## WHAT IS REQUIRED
Beginning with the line that has "You are a computer-use agent." and ending with the line that has "Screen dimensions: 721x1568", retype the entries below exactly, except for the pictures.

## STUDY MATERIAL
┄┄┄┄┄┄

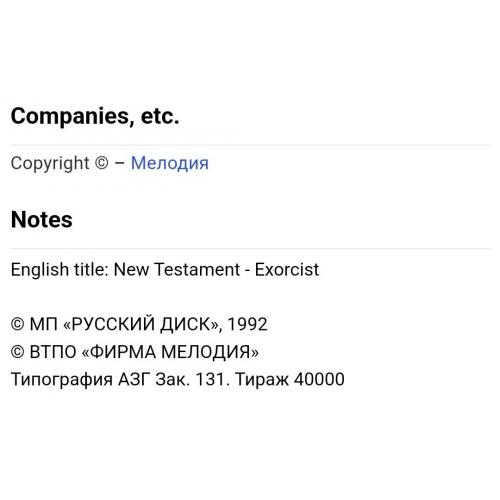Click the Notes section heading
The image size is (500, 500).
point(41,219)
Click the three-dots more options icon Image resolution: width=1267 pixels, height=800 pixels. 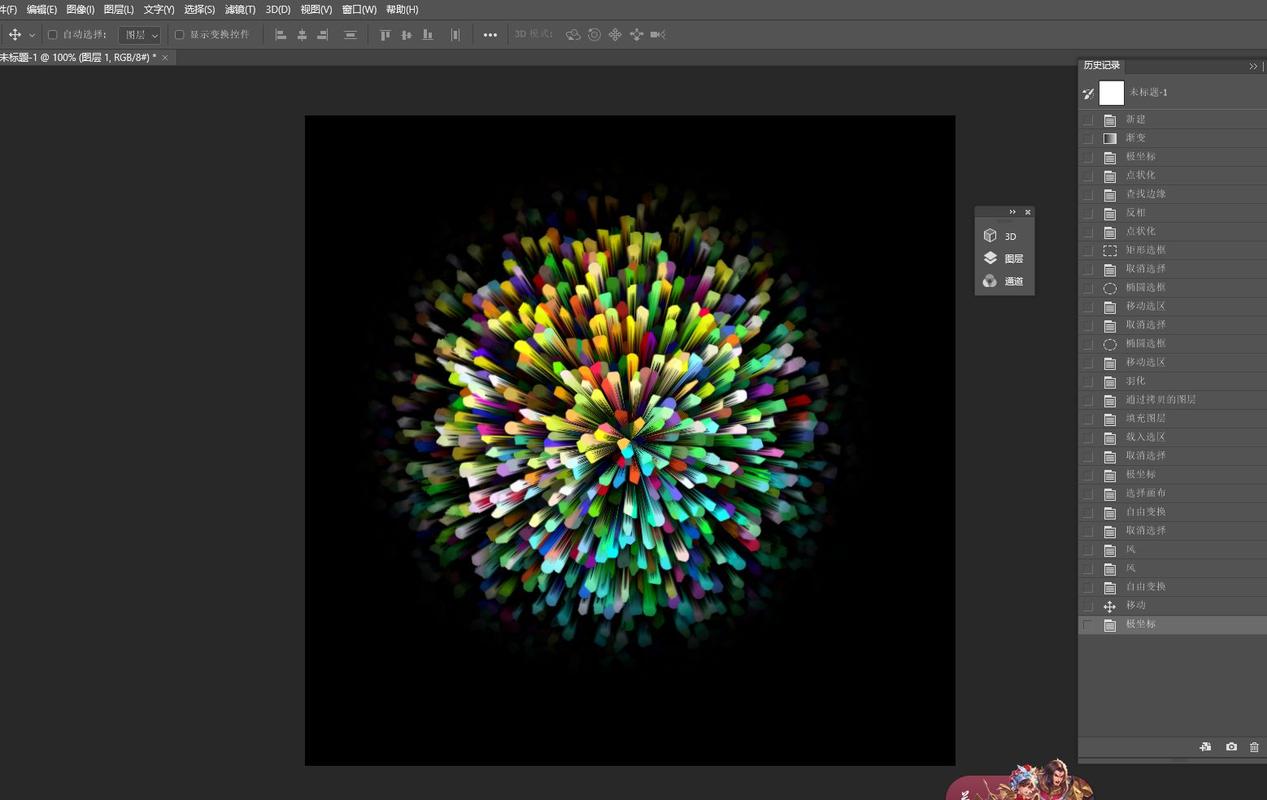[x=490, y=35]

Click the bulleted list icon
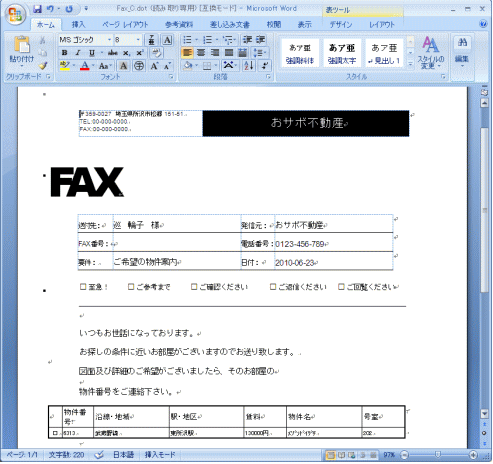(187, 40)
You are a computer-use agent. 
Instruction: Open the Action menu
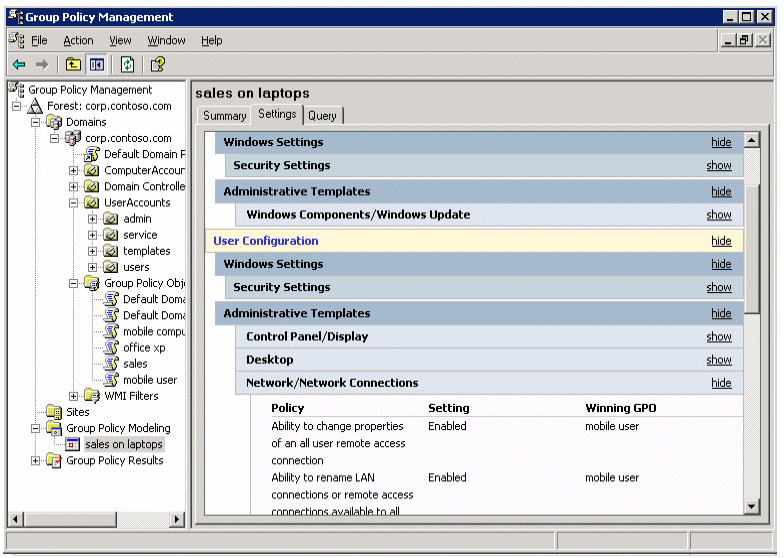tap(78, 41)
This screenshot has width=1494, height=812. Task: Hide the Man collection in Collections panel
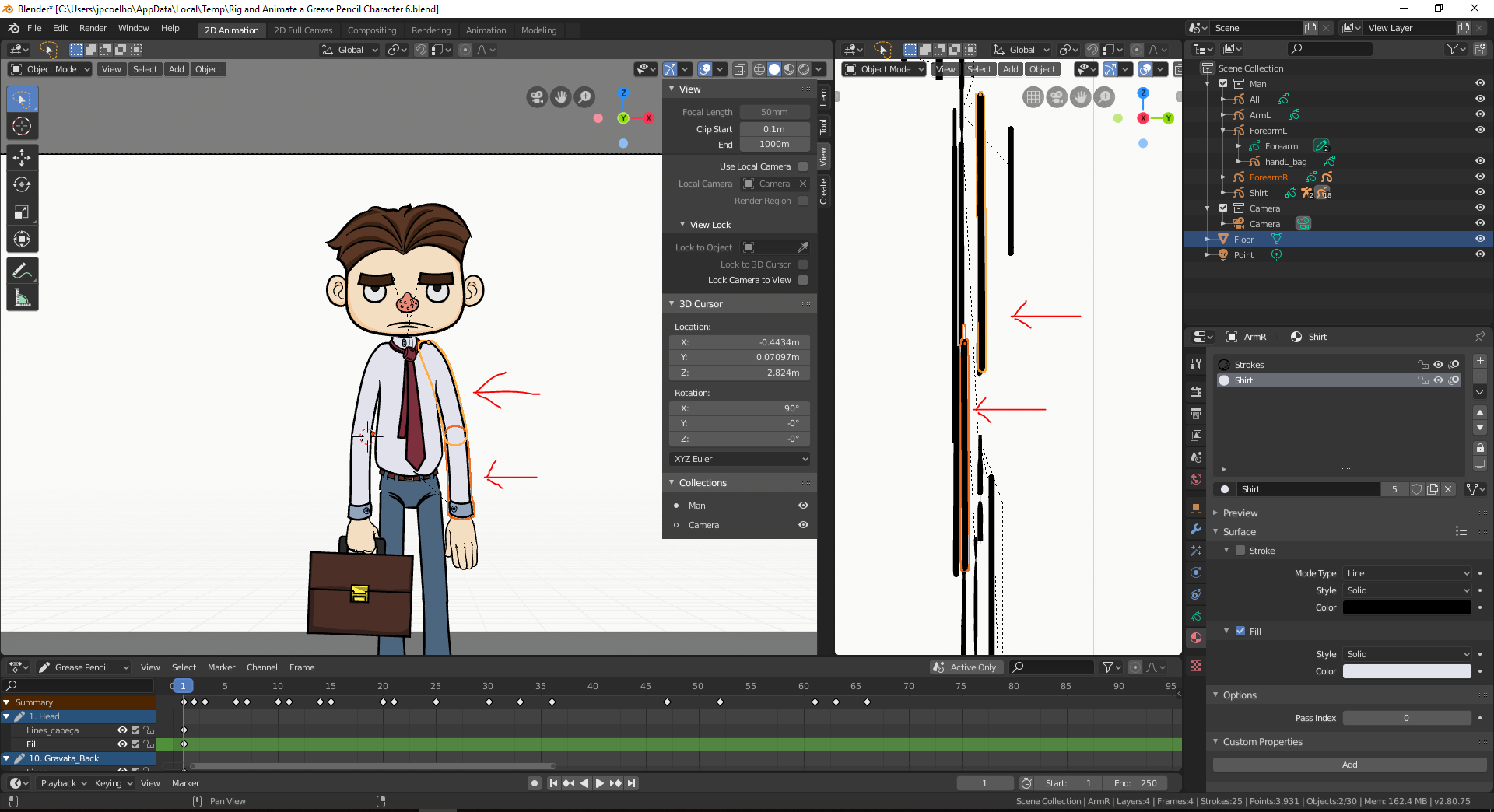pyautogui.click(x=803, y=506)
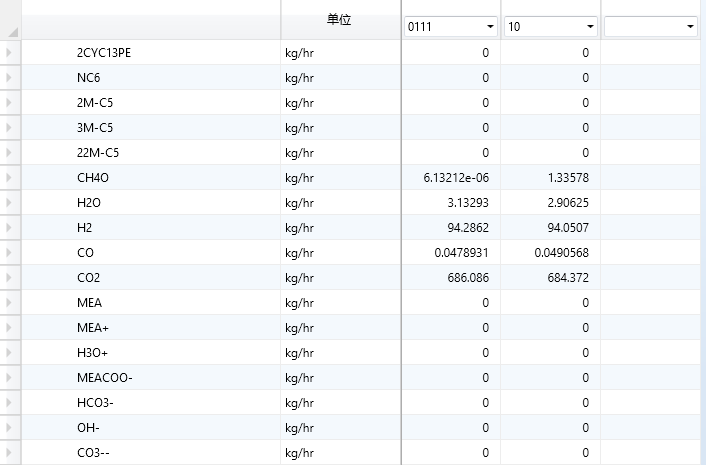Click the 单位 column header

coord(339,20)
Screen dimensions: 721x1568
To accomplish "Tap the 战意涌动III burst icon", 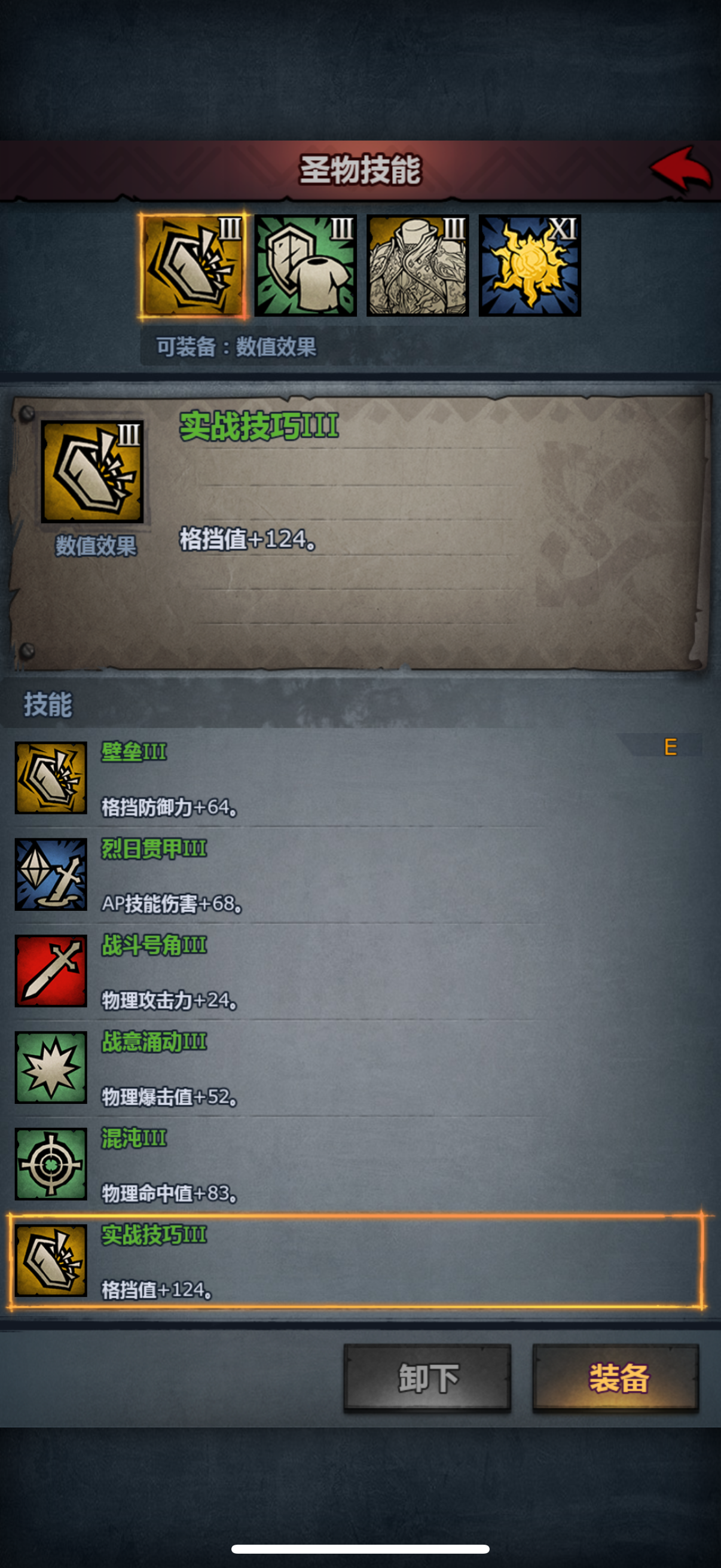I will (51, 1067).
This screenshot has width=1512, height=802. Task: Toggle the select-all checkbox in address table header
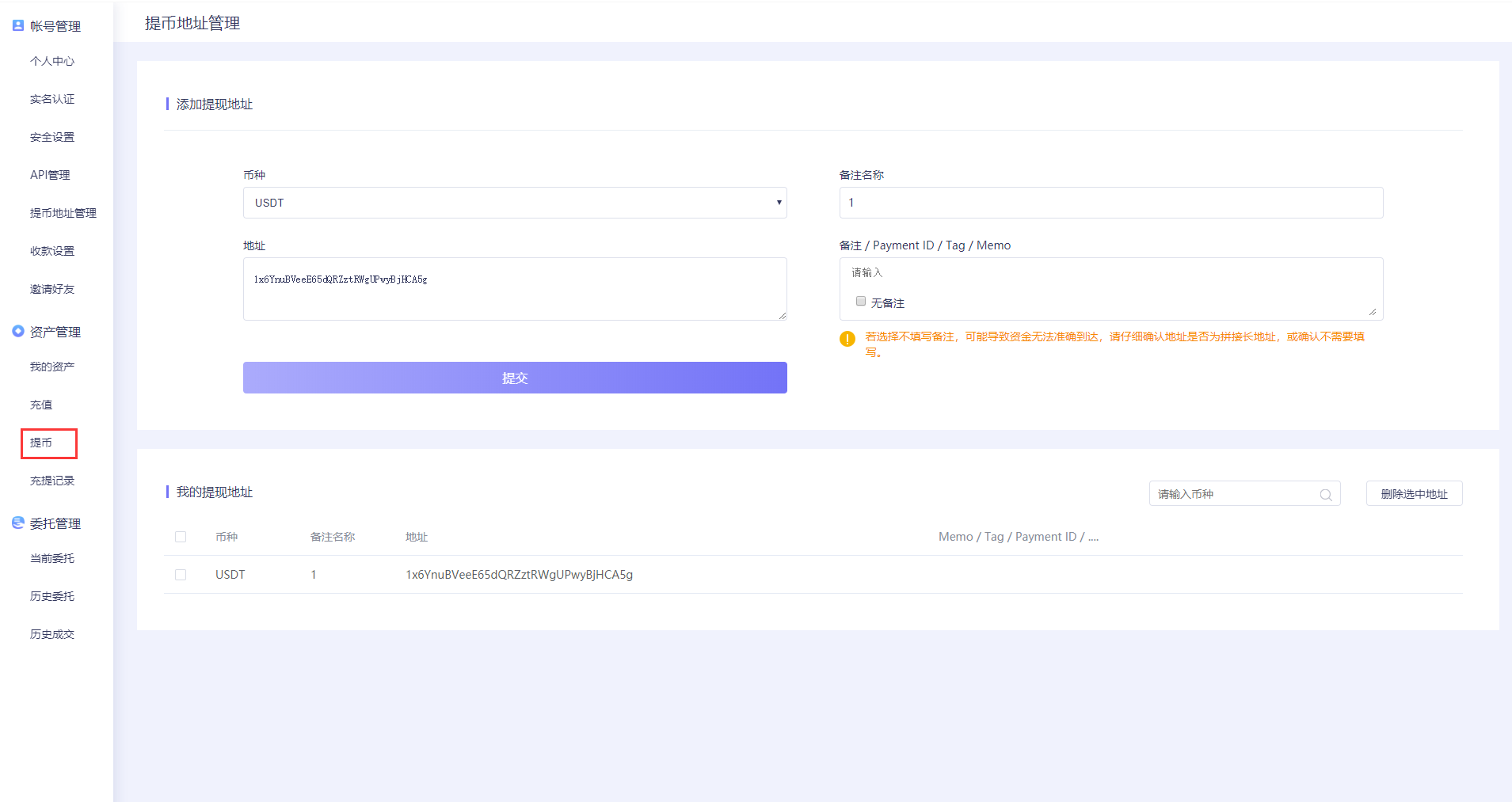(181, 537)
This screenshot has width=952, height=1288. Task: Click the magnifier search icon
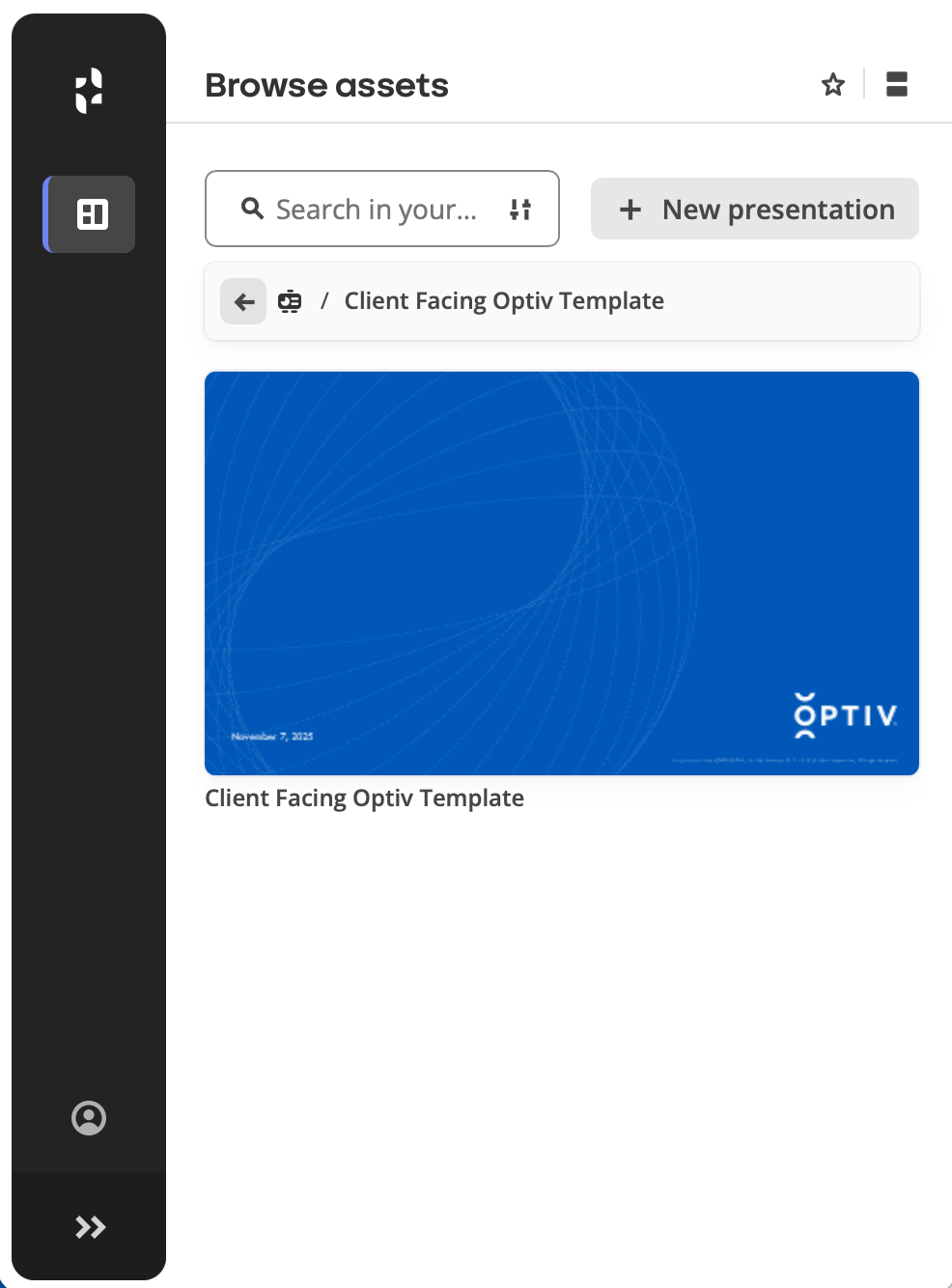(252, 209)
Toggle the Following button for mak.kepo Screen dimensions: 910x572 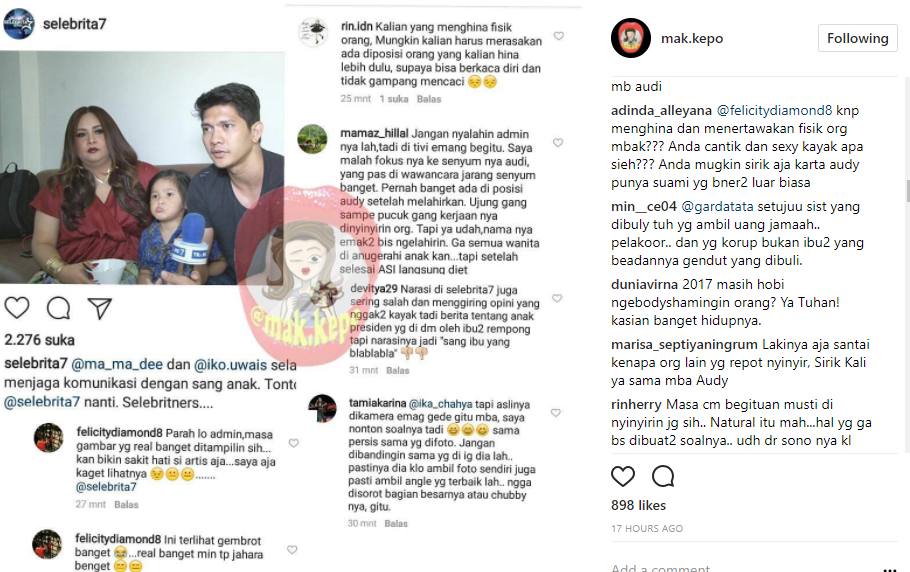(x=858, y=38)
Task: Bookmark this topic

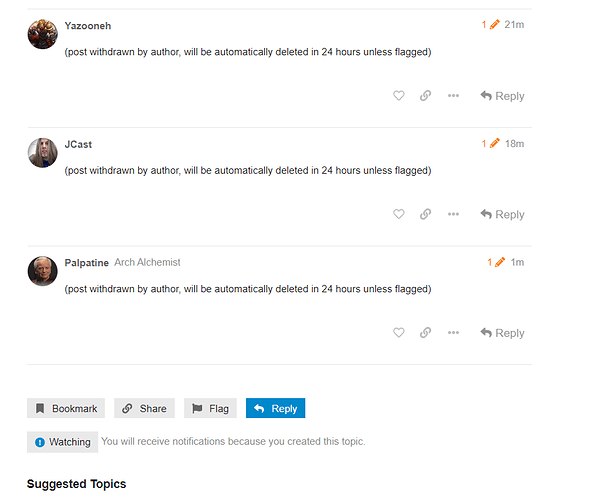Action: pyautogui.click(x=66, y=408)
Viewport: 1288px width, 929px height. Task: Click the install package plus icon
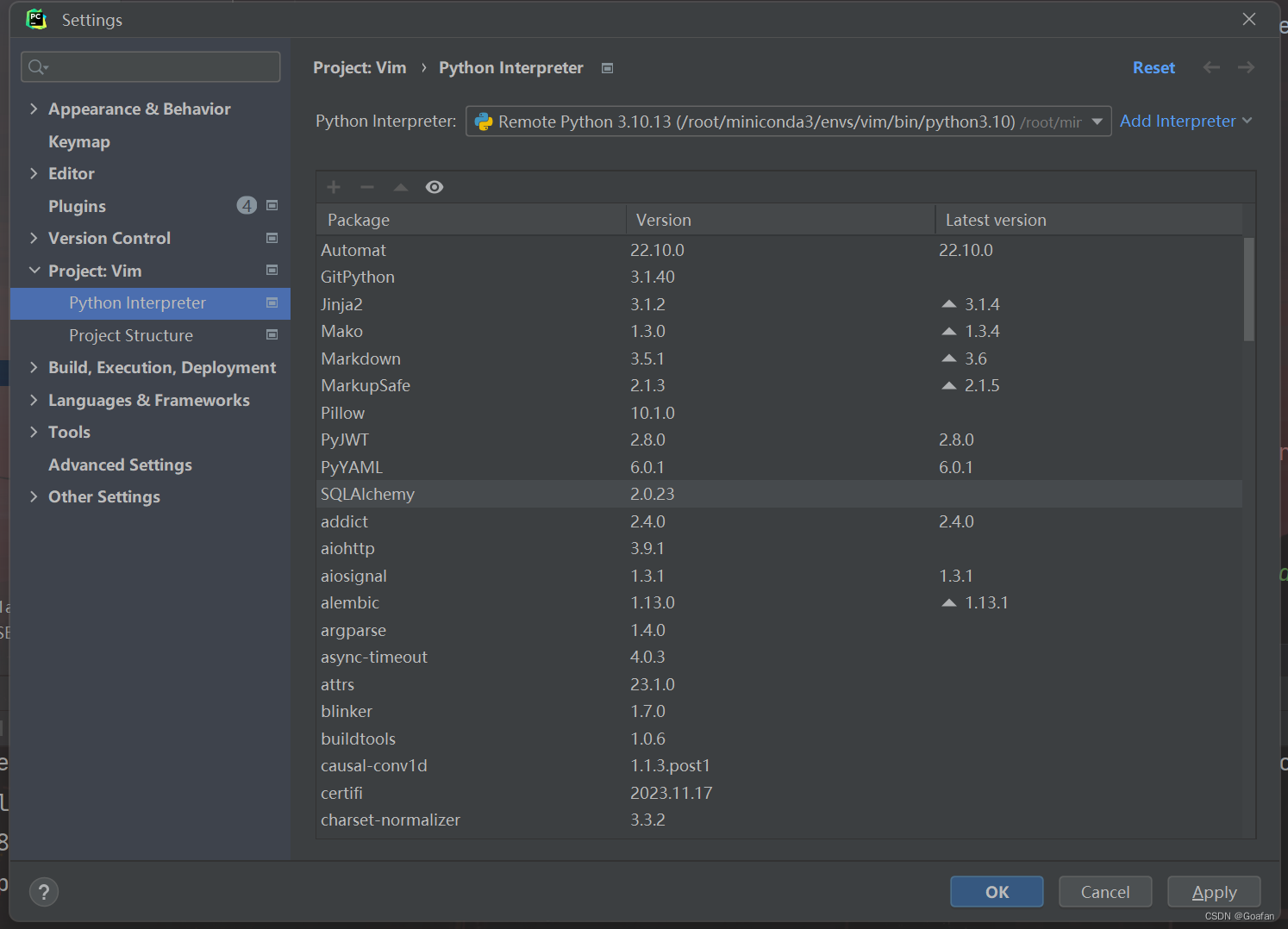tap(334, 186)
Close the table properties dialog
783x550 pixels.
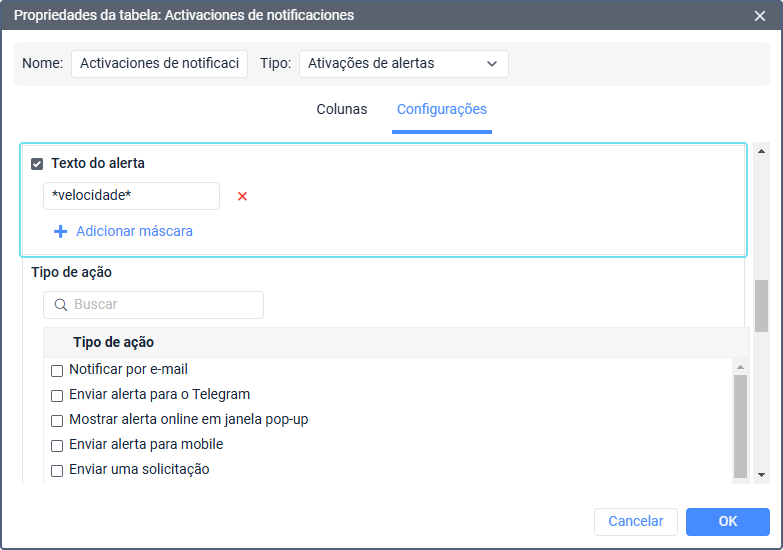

┄┄┄┄┄┄

## RESULT OF THIS TASK
You are a computer-use agent. 
Instruction: Open the Action menu
tap(78, 41)
This screenshot has width=1494, height=812. Task: Hide the Man collection in Collections panel
pyautogui.click(x=803, y=506)
Click the 单位 column header

coord(339,20)
Screen dimensions: 721x1568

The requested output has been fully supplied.